Serena Williams: Why Underrated American Tennis Star Will Win Australian Open
Five-time Australian Open champion Serena Williams is still very much alive in 2012's tournament in Melbourne. The 30-year-old American is on a crash course with No. 4-ranked Russian Maria Sharapova in the quarterfinal round.
If she can get past another Russian, Ekaterina Makarova, and eventually Sharapova, she will have new concerns in the remaining rounds, but nothing that she has not seen before as one of the greatest female tennis players in the history of the sport.
Before missing last year's tournament with a foot injury suffered in the summer of 2010 after stepping on broken glass, Williams had won the previous two Aussie Opens. She has won five of the last nine overall.
Arguably the most dominant female tennis player of the past decade, Williams' experience in clutch situations and her sheer talent and power behind the racquet will make her the hands-down favorite the longer she survives in Melbourne.

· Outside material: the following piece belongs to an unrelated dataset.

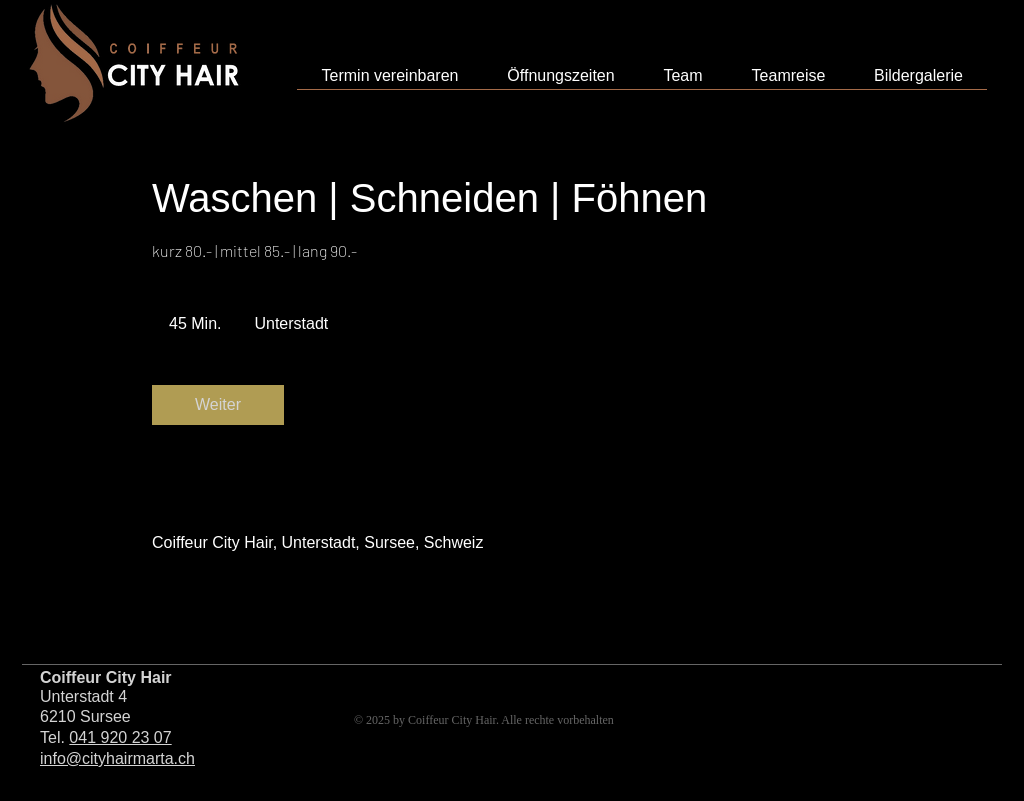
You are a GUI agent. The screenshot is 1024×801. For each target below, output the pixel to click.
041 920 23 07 (120, 737)
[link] (218, 405)
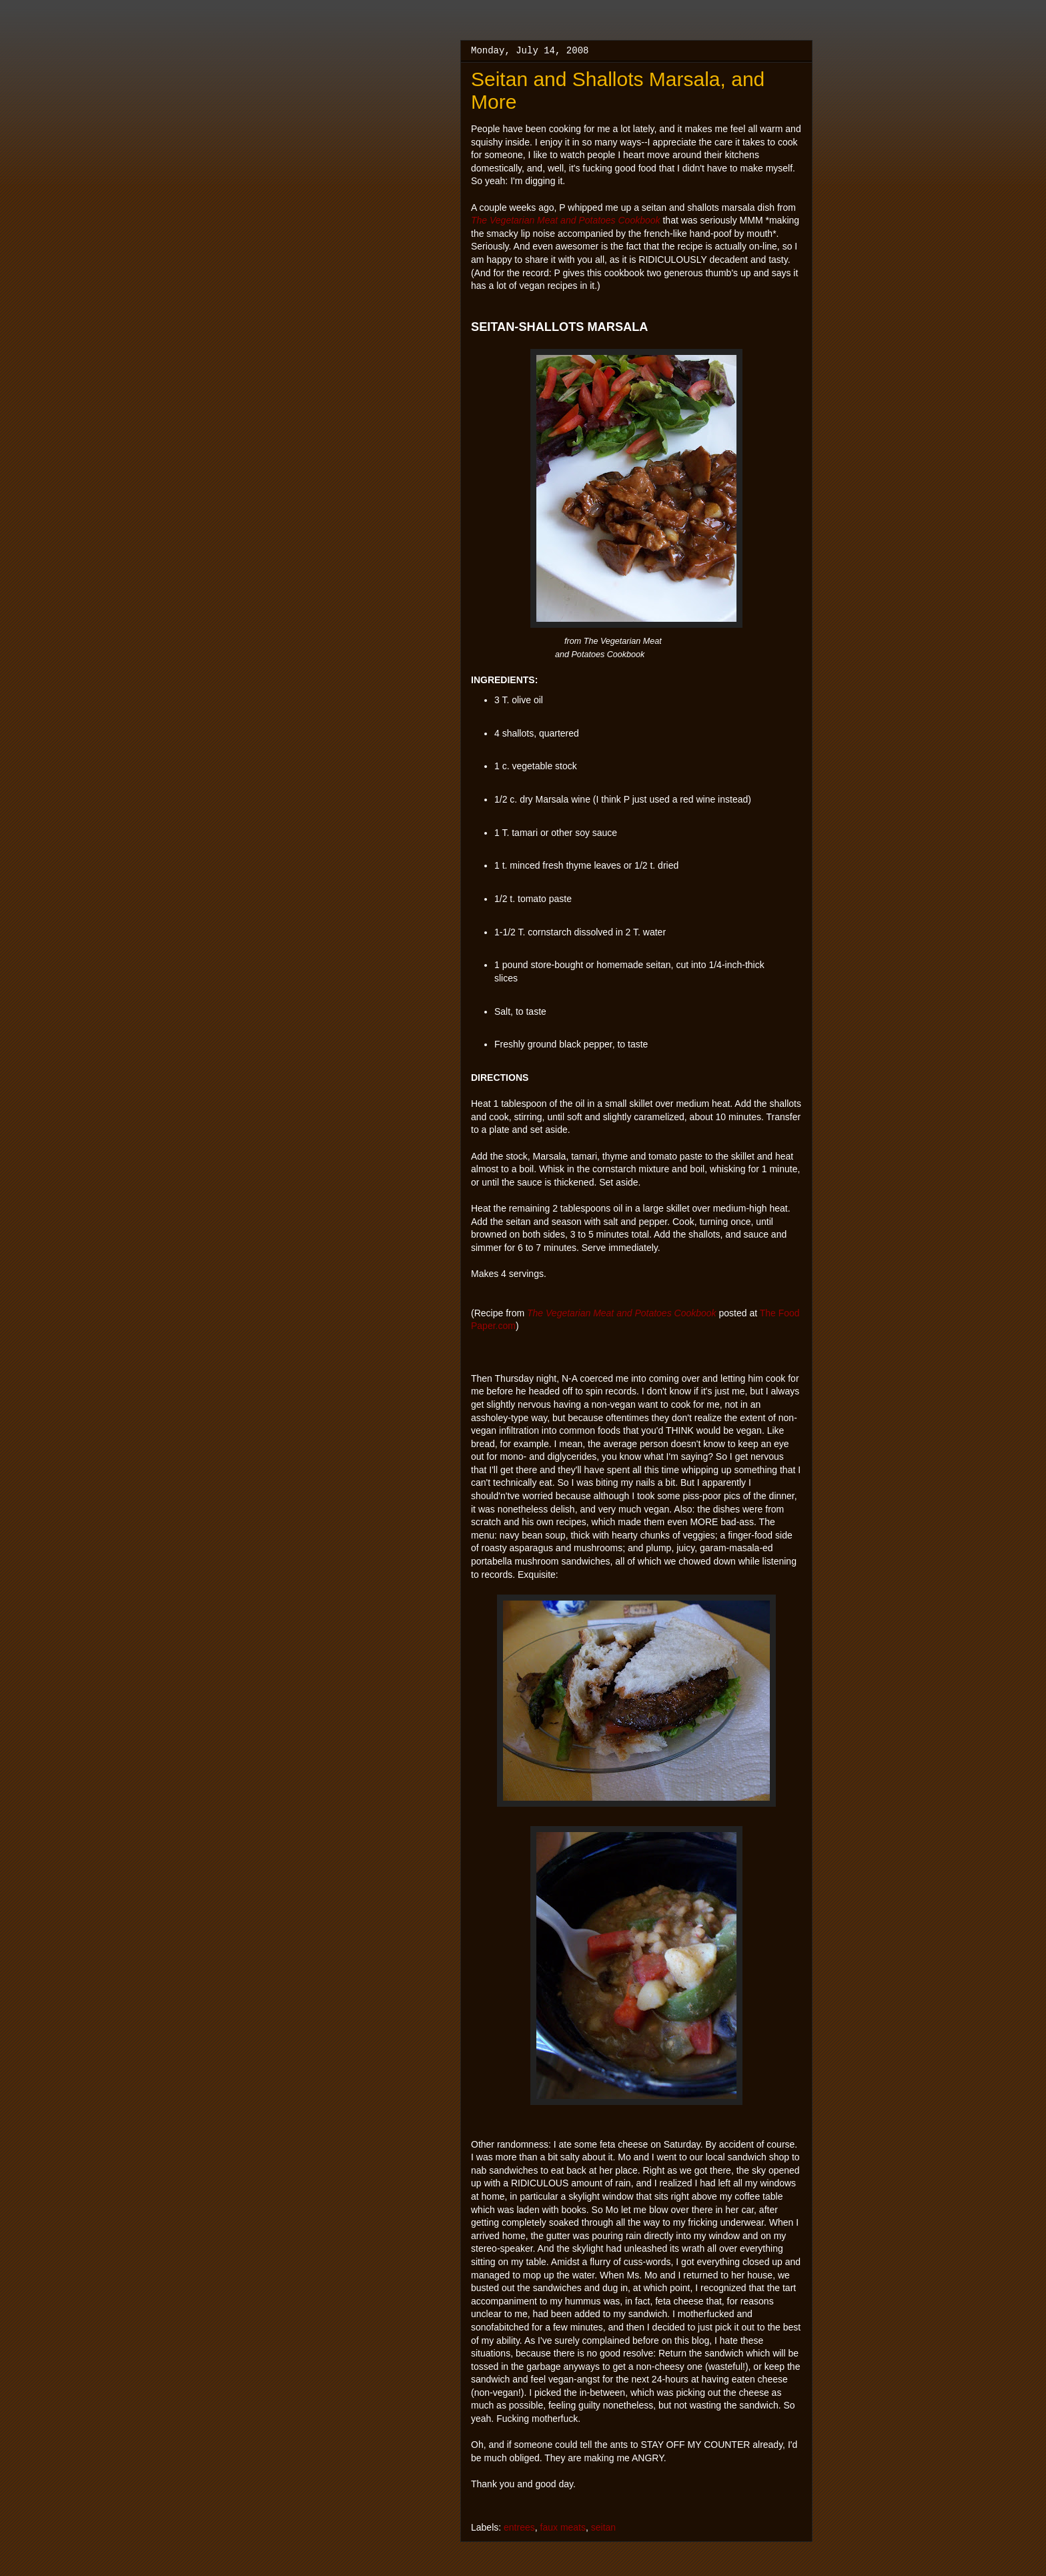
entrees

There are no women on the hard court who can match or top her strength; her remaining opponents will instead have to run her into the ground and hope her aging legs fail her. Williams is an athlete through and through however, and she only gets better as the match wages on.
The success of players like Kim Clijsters at this year's tournament also proves that Williams could in fact be the woman to beat. Clijsters is 28 and nearing her last few years of dominance as well.
She has had several Grand Slam events to use to return to form, and she clearly has rediscovered her game this January. Williams has won six consecutive sets in three rounds at this year's Aussie Open, and that is the best measure of true form and dominance.
Williams has ways to go before she's back at the level we are accustomed to seeing her, but 2012's tournament is wide open, and there is no better competitor left to bet on than the re-emerging American.